■ Work order ■
Using the listing below, retype only the lines from the line with "You are a computer-use agent." through the end, both ends included, and exclude the pictures.
Start of Input material
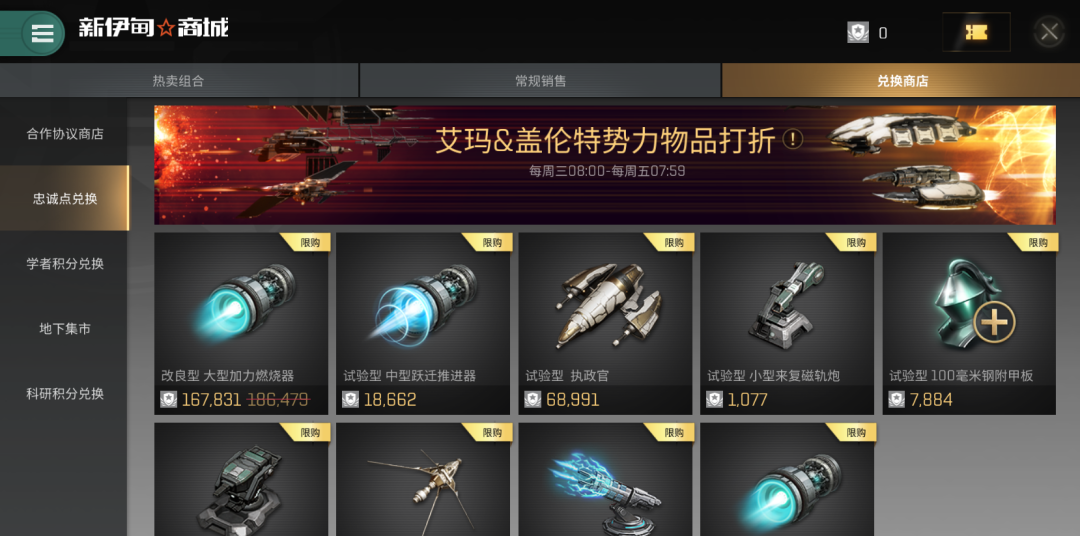Click the info exclamation icon on discount banner
Screen dimensions: 1080x536
pos(793,139)
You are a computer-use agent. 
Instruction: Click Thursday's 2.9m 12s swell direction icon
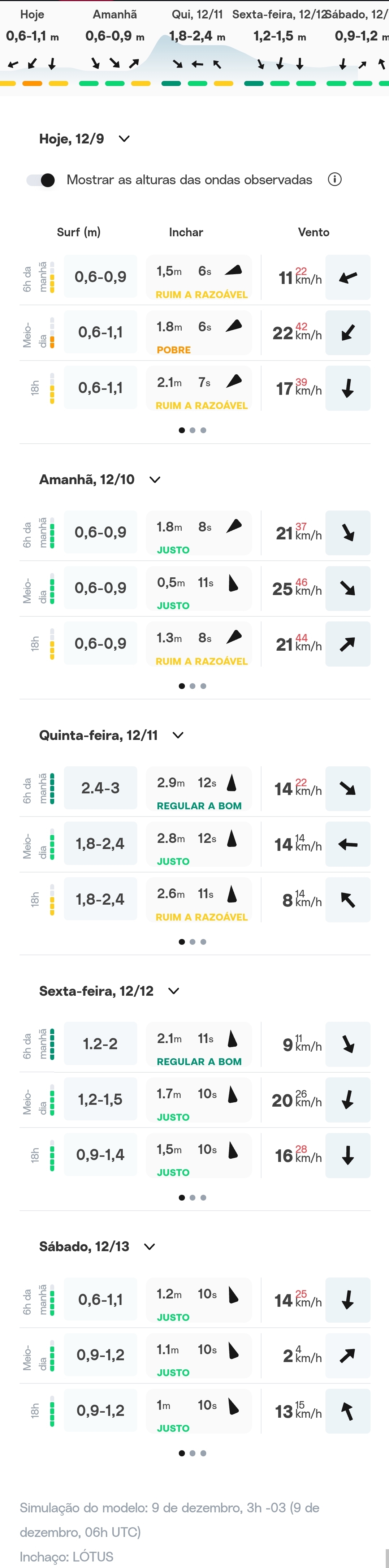pos(232,782)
End of Input material
■ Answer area ■
You are a computer-use agent. 
Instruction: Click Thursday's 2.9m 12s swell direction icon
pos(232,782)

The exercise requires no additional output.